Question

If 1 is a root of the equation \[a{{y}^{2}}+ay+3=0\] and \[{{y}^{2}}+y+b=0,\] then ab equals:
\[\left( a \right)3\]
\[\left( b \right)\dfrac{-7}{2}\]
\[\left( c \right)6\]
\[\left( d \right)-3\]

Answer 1

Hint: We are given that 1 is a root of \[a{{y}^{2}}+ay+3=0\] and \[{{y}^{2}}+y+b=0.\] So, we put y = 1 in both the sides and solve for the value of a and for the value of b, after solving when we get the value of a and b, we do the product of a with b to find the value of ab.

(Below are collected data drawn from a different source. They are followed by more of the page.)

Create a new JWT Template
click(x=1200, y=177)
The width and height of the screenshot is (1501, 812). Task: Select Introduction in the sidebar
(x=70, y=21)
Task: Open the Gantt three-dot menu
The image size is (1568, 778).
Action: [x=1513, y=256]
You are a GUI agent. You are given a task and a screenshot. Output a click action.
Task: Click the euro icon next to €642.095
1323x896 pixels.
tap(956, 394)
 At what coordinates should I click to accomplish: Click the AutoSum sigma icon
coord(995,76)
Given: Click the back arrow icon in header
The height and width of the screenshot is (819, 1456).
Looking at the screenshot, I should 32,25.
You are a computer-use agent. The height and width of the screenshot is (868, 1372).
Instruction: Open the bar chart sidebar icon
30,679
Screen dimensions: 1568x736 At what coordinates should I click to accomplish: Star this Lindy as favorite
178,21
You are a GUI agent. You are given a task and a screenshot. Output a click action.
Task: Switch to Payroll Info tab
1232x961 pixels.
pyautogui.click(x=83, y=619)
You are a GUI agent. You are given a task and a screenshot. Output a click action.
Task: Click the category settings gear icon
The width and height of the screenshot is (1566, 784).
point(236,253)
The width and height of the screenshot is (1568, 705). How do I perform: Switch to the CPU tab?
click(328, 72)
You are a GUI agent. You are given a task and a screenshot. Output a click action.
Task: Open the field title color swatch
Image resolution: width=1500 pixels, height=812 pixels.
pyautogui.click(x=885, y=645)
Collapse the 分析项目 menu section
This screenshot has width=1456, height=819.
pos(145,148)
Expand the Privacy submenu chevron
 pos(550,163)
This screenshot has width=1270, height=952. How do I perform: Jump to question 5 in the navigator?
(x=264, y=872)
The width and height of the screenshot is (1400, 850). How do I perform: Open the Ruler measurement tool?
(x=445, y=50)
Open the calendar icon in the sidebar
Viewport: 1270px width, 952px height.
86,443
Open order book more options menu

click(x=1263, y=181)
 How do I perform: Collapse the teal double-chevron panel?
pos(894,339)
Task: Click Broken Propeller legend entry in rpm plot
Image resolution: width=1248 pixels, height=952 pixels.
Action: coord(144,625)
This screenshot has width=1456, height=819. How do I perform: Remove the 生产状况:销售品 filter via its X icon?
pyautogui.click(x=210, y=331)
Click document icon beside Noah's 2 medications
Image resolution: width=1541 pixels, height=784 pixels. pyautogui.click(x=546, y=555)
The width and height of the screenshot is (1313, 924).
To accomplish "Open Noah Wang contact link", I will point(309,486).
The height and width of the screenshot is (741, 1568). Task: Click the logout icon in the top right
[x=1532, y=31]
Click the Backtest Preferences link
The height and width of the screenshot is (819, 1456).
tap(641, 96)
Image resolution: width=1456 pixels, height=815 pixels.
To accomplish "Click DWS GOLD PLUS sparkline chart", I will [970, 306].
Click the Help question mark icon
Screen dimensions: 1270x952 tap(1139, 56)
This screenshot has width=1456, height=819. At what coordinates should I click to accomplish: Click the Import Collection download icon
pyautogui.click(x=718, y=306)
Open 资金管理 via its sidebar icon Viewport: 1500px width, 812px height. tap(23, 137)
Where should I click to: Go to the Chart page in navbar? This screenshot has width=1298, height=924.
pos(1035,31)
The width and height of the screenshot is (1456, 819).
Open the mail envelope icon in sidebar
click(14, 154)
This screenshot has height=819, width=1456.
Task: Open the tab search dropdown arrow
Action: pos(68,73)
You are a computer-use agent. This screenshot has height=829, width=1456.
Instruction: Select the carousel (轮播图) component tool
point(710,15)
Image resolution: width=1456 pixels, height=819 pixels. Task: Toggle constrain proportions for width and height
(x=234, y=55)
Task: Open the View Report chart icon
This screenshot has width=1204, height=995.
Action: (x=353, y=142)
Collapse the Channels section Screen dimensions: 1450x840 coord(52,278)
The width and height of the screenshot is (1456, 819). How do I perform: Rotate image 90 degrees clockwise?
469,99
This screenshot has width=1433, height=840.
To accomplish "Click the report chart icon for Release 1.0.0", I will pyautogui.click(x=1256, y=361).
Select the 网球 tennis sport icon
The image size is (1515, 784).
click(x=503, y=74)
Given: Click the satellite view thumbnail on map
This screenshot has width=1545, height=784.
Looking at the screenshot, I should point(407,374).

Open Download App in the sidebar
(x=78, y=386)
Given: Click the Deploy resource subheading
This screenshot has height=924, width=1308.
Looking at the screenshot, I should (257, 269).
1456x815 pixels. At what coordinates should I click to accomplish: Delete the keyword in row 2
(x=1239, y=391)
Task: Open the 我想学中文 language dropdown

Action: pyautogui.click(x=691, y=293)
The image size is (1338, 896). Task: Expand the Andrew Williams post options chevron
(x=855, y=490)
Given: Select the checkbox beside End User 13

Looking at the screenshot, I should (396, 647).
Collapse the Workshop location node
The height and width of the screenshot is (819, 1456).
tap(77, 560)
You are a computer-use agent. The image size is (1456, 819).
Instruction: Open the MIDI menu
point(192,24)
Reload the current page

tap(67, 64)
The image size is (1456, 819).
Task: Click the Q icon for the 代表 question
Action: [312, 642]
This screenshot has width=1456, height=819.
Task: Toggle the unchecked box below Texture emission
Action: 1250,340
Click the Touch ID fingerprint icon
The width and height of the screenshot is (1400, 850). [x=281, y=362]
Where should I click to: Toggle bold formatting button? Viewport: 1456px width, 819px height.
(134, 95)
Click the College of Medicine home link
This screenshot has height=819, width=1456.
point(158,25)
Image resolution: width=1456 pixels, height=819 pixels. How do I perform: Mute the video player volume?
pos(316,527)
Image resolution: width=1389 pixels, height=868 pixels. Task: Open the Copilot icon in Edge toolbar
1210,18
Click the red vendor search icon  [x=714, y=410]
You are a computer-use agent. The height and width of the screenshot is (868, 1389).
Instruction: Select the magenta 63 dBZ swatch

Complete step-by-step answer:
We are given the equation \[a{{y}^{2}}+ay+3=0\] and \[{{y}^{2}}+y+b=0.\] It is mentioned that 1 is zero of both the equation. As 1 is zero of both the equations, it means that it must be satisfying both the equations.
So, put y = 1 in \[{{y}^{2}}+y+b=0.\] We get,
\[{{1}^{2}}+1+b=0\]
\[\Rightarrow 1+1+b=0\]
Solving for b, we get,
\[\Rightarrow 2+b=0\]
\[\Rightarrow b=-2\]
So, we get b as – 2.
Now, we put y = 1 in \[a{{y}^{2}}+ay+3=0.\] We get,
\[a{{\left( 1 \right)}^{2}}+a\left( 1 \right)+3=0\]
Simplifying, we get,
\[\Rightarrow a+a+3=0\]
Solving for a , we will get,
\[\Rightarrow 2a+3=0\]
Simplifying further, we get,
\[\Rightarrow 2a=-3\]
Dividing both the sides by 2, we will get,
\[\Rightarrow \dfrac{2a}{2}=\dfrac{-3}{2}\]
\[\Rightarrow a=\dfrac{-3}{2}\]
So, we have a as \[\dfrac{-3}{2}.\]
Now, we have to find the value of the product of a and b. As we have a as \[\dfrac{-3}{2}\] and b as – 2. So,
\[ab=\left( \dfrac{-3}{2} \right)\left( -2 \right)\]
Simplifying, we get,
\[\Rightarrow ab=\dfrac{-3}{2}\times -2\]
\[\Rightarrow ab=-3\times -1\]
\[\Rightarrow ab=3\]
So, we get the product of a and b as 3.

So, the correct answer is “Option (a)”.

Note: The simple mistake that students can possibly make is of \[{{1}^{2}}=2\] which is wrong as \[{{1}^{2}}\] mean the product of 1 with itself.
\[\Rightarrow {{1}^{2}}=1\times 1=1\]
So, while performing this calculation, students have to be careful. Also, the product of two negative numbers will always give us a positive number. So, \[\left( \dfrac{-3}{2} \right)\times \left( -2 \right)=+3\] or 3.